Gabe had turned his head so that his ear was pressed against the wall separating him from the kitchen. The fight escalated from there. At its dramatic peak, Gabe's mother climbed onto the countertop, pulled a wood-framed clock from the wall and smashed it against the linoleum floor. A shard of glass ricocheted through the doorway and fell to rest on the rug, next to his knee.

Maybe something within his mother had, by that point, already begun to seize. Maybe a broader part of her consciousness had been swept up early into the building wave of tragedy that would soon crash over her, even as Marco stood before her then, steaming with frustration, a seeming vision of health. Looking back, it did not seem impossible to Gabe that the universe could operate in this way.

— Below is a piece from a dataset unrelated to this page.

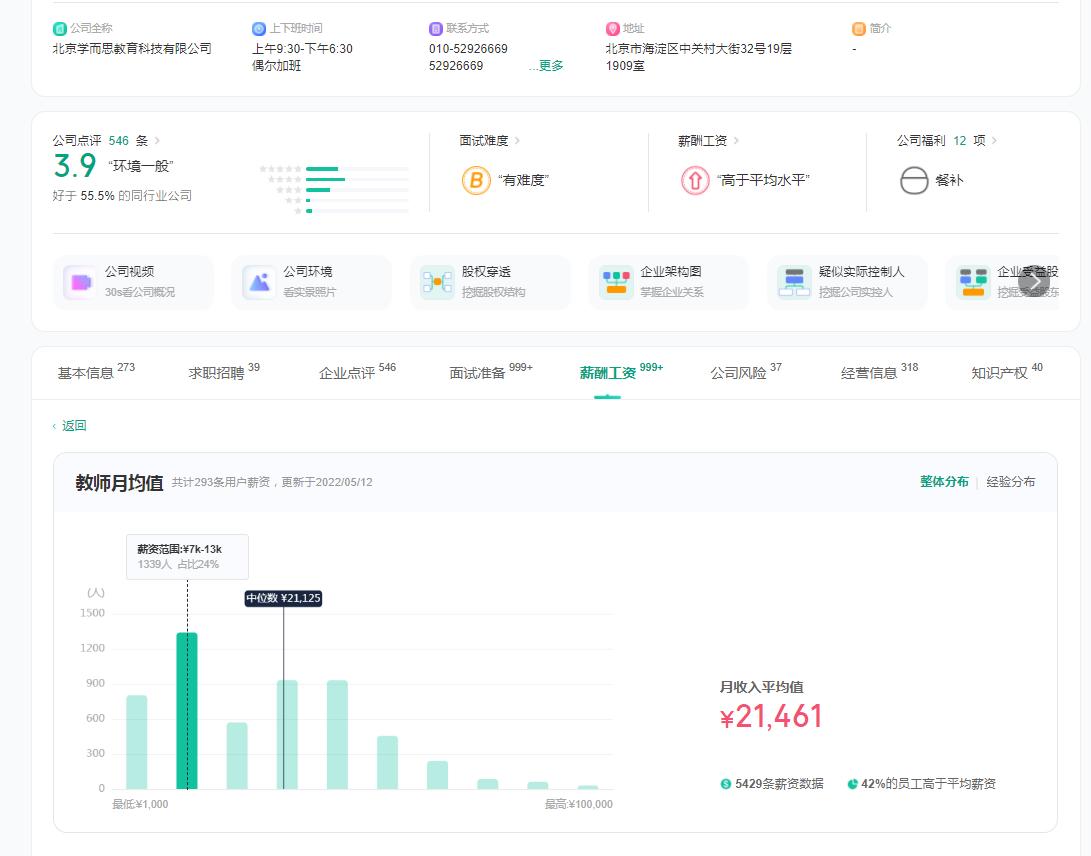Select the 整体分布 distribution view
The height and width of the screenshot is (856, 1091).
pos(943,481)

Late that night, the call came through. She was fully trampled then, the irony of the extraneous nature of his death completely lost on her. She lay prostrate at the foot of her white bedroom vanity, her wails bearing a blackened sear as the event she had long-feared finally came to pass.

On the day of the funeral, Eddie approached Gabe's mother as if they knew each other well, though to Gabe's knowledge they did not. He offered his condolences. Gabe stood close by as Eddie said something to her in Vietnamese, but he spoke quietly and the subject was nuanced, so Gabe had not comprehended it. After that day, his mother would fall silent over the idea of his entering the trade, and if she ever did caution him, it took the form of familiar, generic warnings about life's dangers—the warnings of any parent. Gabe would never find out what Eddie had said to his mother; maybe it was something extraordinary, or perhaps just a few healing words lifted from the cooling manger of her native tongue.